It's time to fix 457 plans for public employees - or replace them with 401(k) plans.
The Orange County, Calif., disaster has highlighted the major flaw in the 457 plan concept. Even though the assets represent deferred compensation, they in effect belong to the plan sponsor until the employee actually retires or leaves the employer.
This flaw has thousands of public employees in 457 plans around the country worried about the safety of their accounts. Some have stopped contributing to their 457 plans.
In the case of Orange County, employee participants seem likely to lose 22% or even more of their account balances.
The assets of the $80 million Orange County Deferred Compensation Fund were managed by Robert L. Citron, who resigned as Orange County treasurer in December after the sensational losses were revealed. His overleveraging of a short-term investment program led the county into bankruptcy, which has entangled the assets of the fund.
Orange County officials seized 10% of the assets of the 457 plan in connection with the county's Chapter 9 bankruptcy proceeding. But the percentage loss could rise to at least 22% for all employees in the plan depending on the outcome of bankruptcy litigation, county labor leaders say (see story on page 33).
This is inexcusable. The Orange County employees have lost a good part of their savings in the deferred compensation plan through no fault of their own. Because of the tax law, the assets must be seen as county assets until each employee retires. But because they are legally county assets, they became part of the assets that will be used to repay the county's creditors in the bankruptcy.
Some way must be found for 457 plan assets to be legally segregated from plan sponsor assets so employees are not at risk. Either the law must be changed to provide for segregation of these assets in a trust, separate from sponsor and employees, or the 457 plan must be abolished, and all public employees allowed to participate in the 401(k) plan.
Now, only a few public employees can use 401(k)s. They were grandfathered when tax law changes in the mid-1980s prohibited further public employee 401(k)s.

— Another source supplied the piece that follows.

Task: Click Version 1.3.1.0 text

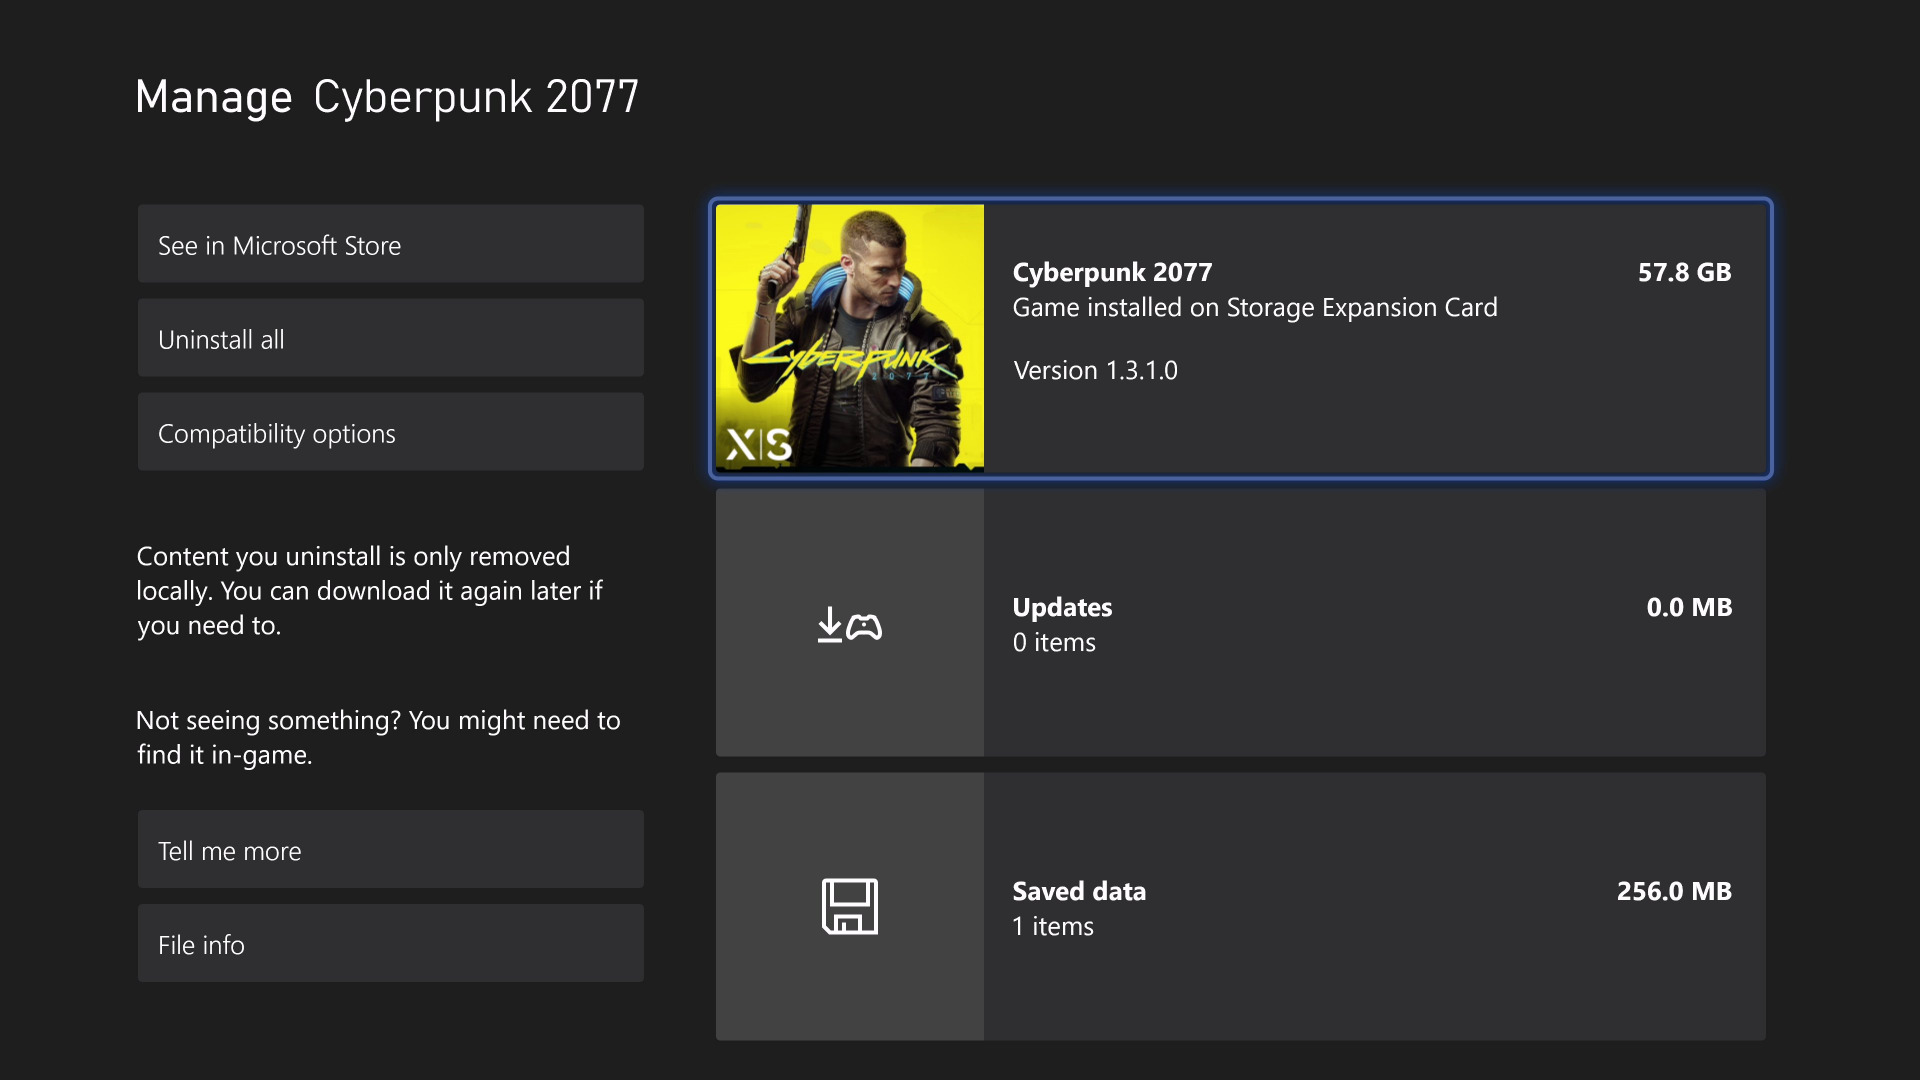Action: pyautogui.click(x=1095, y=370)
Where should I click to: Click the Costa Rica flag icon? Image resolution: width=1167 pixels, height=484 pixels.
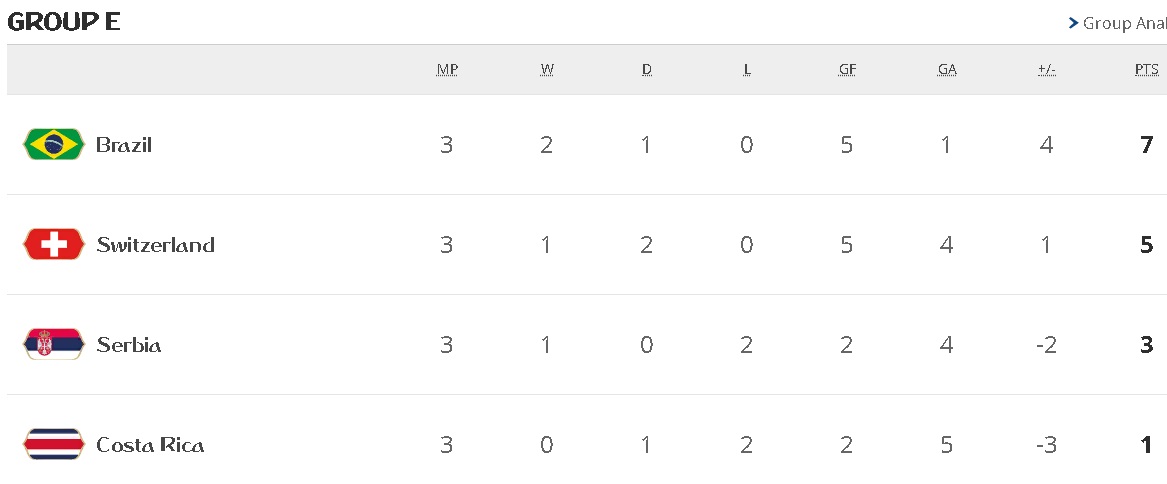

There is no reason public employees should be relegated to second-class citizen status in a 457 plan while corporate employees can participate in the far safer and more flexible 401(k) plan. Apparently public employee 401(k)s were banned as a revenue raising measure in the tax law revisions, but there is no reason public employees should bear such a burden. It is an inequity.
Further, the Orange County fiscal disaster has harmed the willingness of public employees to save for their retirement through their 457 plans. In effect, it has weakened one of the legs of the proverbial three-legged retirement stool.
Congress should not waste its time trying to harness derivatives in a misguided attempt to prevent future Orange County fiscal disasters. Derivatives, afterall, played almost no role in causing the disaster.
Rather, if it wants to make something positive emerge from the Orange County situation, Congress can correct the 457 plan flaws.
It can do so either by allowing 457 assets to be segregated in trusts, or by restoring the right of public employees to participate in 401(k) plans.
The time to act is now - before long-lasting damage is done to public employees' faith in 457 plans or other employer-sponsored savings vehicles.